Mais le poste n'est pas seulement éditorial : il est aussi stratégique et gestionnaire. Il faut suivre les chiffres d'audience et d'abonnements, décider des formats à lancer (newsletter, podcast, vidéo verticale, enquête au long cours), gérer un budget rédactionnel, négocier des moyens avec la direction générale. Le directeur ou la directrice de la rédaction dialogue en permanence avec les autres services — marketing, régie publicitaire, technique — tout en veillant à protéger l'indépendance de la rédaction. C'est aussi lui ou elle qui représente le média à l'extérieur : plateaux TV, débats, relations avec les sources institutionnelles, réponse aux critiques ou aux mises en cause.

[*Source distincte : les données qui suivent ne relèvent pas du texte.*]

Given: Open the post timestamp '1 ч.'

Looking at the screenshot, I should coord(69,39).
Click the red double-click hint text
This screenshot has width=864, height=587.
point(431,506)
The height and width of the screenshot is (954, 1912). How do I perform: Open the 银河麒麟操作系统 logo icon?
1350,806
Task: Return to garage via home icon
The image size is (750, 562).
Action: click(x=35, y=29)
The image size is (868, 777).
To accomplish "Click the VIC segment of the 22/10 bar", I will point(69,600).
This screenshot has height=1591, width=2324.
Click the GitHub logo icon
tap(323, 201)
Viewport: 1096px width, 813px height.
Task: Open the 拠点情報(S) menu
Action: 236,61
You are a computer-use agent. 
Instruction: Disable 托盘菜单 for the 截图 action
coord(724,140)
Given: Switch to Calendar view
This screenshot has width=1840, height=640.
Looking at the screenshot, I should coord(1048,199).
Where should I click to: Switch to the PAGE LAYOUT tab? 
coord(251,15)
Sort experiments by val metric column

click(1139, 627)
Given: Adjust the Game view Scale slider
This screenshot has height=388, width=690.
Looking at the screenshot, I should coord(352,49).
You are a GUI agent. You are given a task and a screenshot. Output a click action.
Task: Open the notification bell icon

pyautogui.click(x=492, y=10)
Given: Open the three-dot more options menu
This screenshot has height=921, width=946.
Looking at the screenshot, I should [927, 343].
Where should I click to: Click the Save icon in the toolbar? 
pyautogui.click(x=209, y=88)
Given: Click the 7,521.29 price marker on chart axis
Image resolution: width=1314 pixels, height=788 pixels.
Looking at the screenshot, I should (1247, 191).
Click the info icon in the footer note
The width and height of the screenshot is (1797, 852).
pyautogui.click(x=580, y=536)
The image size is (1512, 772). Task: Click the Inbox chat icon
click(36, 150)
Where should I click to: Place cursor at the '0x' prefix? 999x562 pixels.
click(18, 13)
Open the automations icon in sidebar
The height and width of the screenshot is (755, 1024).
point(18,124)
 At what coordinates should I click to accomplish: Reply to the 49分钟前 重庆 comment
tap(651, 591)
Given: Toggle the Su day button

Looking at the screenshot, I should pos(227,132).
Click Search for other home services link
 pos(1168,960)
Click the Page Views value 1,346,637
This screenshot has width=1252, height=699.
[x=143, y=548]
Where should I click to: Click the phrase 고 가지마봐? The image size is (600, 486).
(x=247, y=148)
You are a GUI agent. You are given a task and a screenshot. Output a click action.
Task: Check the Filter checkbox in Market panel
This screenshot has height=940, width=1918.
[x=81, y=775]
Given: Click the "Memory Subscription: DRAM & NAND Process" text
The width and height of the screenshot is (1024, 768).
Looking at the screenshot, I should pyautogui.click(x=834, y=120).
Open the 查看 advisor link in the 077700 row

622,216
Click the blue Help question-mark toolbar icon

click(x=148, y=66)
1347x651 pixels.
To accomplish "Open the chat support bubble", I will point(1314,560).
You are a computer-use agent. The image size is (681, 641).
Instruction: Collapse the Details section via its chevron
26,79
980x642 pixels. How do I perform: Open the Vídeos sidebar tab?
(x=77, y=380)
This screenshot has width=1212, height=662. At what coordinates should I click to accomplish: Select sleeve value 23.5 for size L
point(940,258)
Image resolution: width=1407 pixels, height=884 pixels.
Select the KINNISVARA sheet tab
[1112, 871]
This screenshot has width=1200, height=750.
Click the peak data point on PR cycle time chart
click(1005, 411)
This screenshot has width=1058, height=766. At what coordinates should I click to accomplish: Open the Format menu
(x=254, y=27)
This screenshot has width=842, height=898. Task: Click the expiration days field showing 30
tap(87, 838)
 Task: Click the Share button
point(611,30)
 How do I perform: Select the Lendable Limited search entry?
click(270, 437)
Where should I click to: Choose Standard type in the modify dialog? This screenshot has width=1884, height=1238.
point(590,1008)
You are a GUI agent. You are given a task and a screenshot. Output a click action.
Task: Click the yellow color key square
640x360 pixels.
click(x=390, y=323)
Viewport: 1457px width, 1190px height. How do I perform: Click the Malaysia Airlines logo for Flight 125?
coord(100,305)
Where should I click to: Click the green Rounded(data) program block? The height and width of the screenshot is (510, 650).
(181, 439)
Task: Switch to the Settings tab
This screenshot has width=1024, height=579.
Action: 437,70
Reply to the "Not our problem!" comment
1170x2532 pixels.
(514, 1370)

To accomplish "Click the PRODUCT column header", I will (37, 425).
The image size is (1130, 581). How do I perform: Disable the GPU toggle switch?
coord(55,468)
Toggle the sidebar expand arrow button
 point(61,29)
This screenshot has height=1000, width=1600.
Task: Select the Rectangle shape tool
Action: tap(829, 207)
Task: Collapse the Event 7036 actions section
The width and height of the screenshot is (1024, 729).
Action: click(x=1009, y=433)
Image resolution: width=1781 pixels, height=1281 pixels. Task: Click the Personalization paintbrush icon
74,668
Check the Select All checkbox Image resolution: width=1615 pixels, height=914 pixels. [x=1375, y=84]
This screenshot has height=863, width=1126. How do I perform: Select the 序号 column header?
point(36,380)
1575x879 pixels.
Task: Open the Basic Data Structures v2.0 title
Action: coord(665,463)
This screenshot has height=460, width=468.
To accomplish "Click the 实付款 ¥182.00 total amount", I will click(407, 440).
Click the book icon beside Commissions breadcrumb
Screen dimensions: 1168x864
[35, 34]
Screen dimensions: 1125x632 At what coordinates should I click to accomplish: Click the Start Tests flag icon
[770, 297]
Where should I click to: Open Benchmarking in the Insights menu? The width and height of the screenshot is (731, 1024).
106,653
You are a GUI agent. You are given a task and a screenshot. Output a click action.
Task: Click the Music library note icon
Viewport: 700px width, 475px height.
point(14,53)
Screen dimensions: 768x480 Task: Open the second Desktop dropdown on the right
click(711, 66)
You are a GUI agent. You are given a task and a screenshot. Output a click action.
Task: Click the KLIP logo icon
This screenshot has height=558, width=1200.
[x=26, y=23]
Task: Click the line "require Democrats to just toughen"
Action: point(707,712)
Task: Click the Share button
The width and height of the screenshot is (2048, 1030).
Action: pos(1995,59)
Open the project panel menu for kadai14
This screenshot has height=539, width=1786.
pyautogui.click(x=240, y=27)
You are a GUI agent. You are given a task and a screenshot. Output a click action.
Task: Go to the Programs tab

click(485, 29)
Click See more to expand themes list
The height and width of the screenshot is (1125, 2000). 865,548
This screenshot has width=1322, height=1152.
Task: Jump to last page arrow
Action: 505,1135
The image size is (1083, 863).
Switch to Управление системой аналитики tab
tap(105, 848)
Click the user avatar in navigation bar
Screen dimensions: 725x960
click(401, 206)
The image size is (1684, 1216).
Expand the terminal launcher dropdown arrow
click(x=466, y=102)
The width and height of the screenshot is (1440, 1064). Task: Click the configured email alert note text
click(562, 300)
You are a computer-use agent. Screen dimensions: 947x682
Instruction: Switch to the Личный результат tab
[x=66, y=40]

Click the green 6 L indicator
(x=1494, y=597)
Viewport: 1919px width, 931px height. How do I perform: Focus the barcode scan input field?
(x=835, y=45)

Le travail se fait principalement en bureau, dans une rédaction ou un open space, avec des passages en studio pour les médias audiovisuels et des déplacements réguliers (événements, rencontres, salons professionnels). Les horaires sont variables et rarement de 9 h à 18 h : l'actualité ne prévient pas, et une crise, une élection ou un événement majeur peut faire basculer un planning en quelques minutes. Une grande disponibilité, y compris le soir et le week-end, fait partie du contrat. Le télétravail est possible sur certaines journées, mais la présence physique dans la rédaction reste importante pour animer l'équipe et prendre les décisions à chaud. La charge mentale est réelle : responsabilité juridique et déontologique des contenus publiés, pression économique du secteur, arbitrages parfois impopulaires.
On n'entre pas directement dans ce métier : il se conquiert après dix à vingt ans de carrière, en passant généralement par les postes de journaliste, chef de rubrique, rédacteur en chef adjoint puis rédacteur en chef. Une fois en poste, l'évolution passe par des médias plus importants (d'un titre régional vers un titre national, d'un pure player vers un grand groupe), par la direction de plusieurs titres ou d'un pôle éditorial, ou par la direction de publication voire la direction générale du média. Beaucoup bifurquent aussi vers le conseil en stratégie éditoriale, la direction de la communication d'une grande organisation, la création de leur propre média indépendant, ou l'enseignement en école de journalisme.
Les postes sont rares et très convoités : chaque média n'en compte qu'un, et il se conquiert après quinze à vingt ans de carrière et un réseau solide. Le secteur de la presse écrite traditionnelle poursuit sa contraction (baisse de la diffusion papier, plans de réorganisation), ce qui limite le nombre d'ouvertures. En revanche, les médias numériques, les pure players, les newsletters payantes, les podcasts et les rédactions de marque (brand content) créent de nouveaux postes de direction éditoriale, souvent dans des structures plus petites. Les profils capables de combiner exigence journalistique, maîtrise des audiences numériques et management d'équipe sont ceux qui tirent leur épingle du jeu.